» Tujuan A
Menurut penelitian tahun 2011 yang disebut dalam teks terpilih, berapa persen penggunaan air tanah ilegal oleh industri korporasi di Jakarta?

Sejatinya, pembangunan tanggul laut raksasa tidak menyelesaikan akar masalah banjir dan ancaman tenggelamnya Pulau Jawa. Proyek GSW hanya menyelesaikan masalah di hilir saja, seharusnya pemerintah menyelesaikan perkara di hulu juga. Jika merujuk pada sejarah, Pulau Jawa telah dieksploitasi untuk kepentingan industri sejak masa kolonial sampai sekarang. Akibatnya, ekosistem laut rusak dan keseimbangan alam Pulau Jawa menjadi terganggu.

Beban bangunan, aktivitas tektonik, dan eksploitasi air tanah yang berlebihan menjadi penyebab penurunan permukaan tanah. Amrta Institut dan Tifa Foundation melakukan penelitian pada tahun 2011 yang hasilnya menunjukkan bahwa penggunaan air tanah ilegal oleh industri korporasi di Jakarta mencapai 92% (19/12/2024). Maka solusi yang dibutuhkan adalah membenahi regulasi air tanah, mencegah eksploitasi sumber daya alam, serta merapikan tata kota.

» Catatan Tersedia
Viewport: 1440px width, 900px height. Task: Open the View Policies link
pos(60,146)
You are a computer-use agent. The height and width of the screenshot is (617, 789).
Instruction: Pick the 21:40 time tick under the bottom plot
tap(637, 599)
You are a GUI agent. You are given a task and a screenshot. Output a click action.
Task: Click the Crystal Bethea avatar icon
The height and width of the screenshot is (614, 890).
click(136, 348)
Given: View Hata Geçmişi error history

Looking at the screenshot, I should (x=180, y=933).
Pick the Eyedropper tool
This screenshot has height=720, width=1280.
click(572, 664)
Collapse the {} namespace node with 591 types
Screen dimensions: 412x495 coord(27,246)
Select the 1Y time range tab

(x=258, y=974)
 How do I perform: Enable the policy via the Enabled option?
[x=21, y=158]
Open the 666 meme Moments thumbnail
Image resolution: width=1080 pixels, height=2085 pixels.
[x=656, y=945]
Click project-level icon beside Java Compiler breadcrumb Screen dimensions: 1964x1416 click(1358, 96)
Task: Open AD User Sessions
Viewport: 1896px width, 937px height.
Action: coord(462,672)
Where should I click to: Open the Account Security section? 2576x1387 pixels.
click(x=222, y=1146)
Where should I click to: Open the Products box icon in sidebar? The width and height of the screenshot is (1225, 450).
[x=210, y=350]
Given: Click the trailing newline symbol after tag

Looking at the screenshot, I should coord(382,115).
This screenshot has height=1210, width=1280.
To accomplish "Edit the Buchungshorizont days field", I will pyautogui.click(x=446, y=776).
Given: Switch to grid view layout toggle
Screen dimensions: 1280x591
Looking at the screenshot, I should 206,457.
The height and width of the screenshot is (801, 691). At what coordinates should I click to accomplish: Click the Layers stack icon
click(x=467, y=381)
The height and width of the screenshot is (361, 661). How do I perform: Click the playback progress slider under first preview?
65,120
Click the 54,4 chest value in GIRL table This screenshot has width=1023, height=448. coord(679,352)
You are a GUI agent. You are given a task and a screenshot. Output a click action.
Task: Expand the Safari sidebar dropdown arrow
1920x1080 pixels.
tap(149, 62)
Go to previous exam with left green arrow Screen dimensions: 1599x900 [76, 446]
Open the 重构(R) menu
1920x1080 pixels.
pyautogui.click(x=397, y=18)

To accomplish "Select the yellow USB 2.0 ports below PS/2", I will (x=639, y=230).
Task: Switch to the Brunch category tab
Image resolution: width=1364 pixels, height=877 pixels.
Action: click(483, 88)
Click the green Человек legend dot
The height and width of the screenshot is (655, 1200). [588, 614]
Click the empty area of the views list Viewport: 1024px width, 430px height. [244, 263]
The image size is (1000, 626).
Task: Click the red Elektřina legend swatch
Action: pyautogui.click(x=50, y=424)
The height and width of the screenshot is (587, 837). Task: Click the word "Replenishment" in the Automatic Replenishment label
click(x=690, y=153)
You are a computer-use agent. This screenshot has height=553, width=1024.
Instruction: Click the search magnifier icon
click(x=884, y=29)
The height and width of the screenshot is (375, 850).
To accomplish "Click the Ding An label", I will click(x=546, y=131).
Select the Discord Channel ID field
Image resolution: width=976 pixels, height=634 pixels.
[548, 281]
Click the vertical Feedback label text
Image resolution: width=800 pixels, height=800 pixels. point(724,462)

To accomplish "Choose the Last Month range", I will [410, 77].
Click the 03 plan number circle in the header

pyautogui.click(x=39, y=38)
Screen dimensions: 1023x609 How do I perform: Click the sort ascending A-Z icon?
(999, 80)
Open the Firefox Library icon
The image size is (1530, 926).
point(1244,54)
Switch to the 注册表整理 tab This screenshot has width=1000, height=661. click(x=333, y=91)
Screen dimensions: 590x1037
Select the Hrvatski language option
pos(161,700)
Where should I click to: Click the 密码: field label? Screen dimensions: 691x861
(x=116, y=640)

» Tujuan B
Ubah baris-baris catatan menjadi tabel Markdown dengan kolom "No." untuk nomor urut dan "Teks" untuk isi baris, tanpa menyertakan baris kosong. Mulailah dari baris pertama catatan dan berhentilah setelah baris yang memuat "click(136, 348)", termasuk baris tersebut.

» Jawaban Benar A
Penggunaan air tanah ilegal oleh industri korporasi di Jakarta mencapai 92%.

» Jawaban Benar B
| No. | Teks |
|---|---|
| 1 | Viewport: 1440px width, 900px height. Task: Open the View Policies link |
| 2 | pos(60,146) |
| 3 | You are a computer-use agent. The height and width of the screenshot is (617, 789). |
| 4 | Instruction: Pick the 21:40 time tick under the bottom plot |
| 5 | tap(637, 599) |
| 6 | You are a GUI agent. You are given a task and a screenshot. Output a click action. |
| 7 | Task: Click the Crystal Bethea avatar icon |
| 8 | The height and width of the screenshot is (614, 890). |
| 9 | click(136, 348) |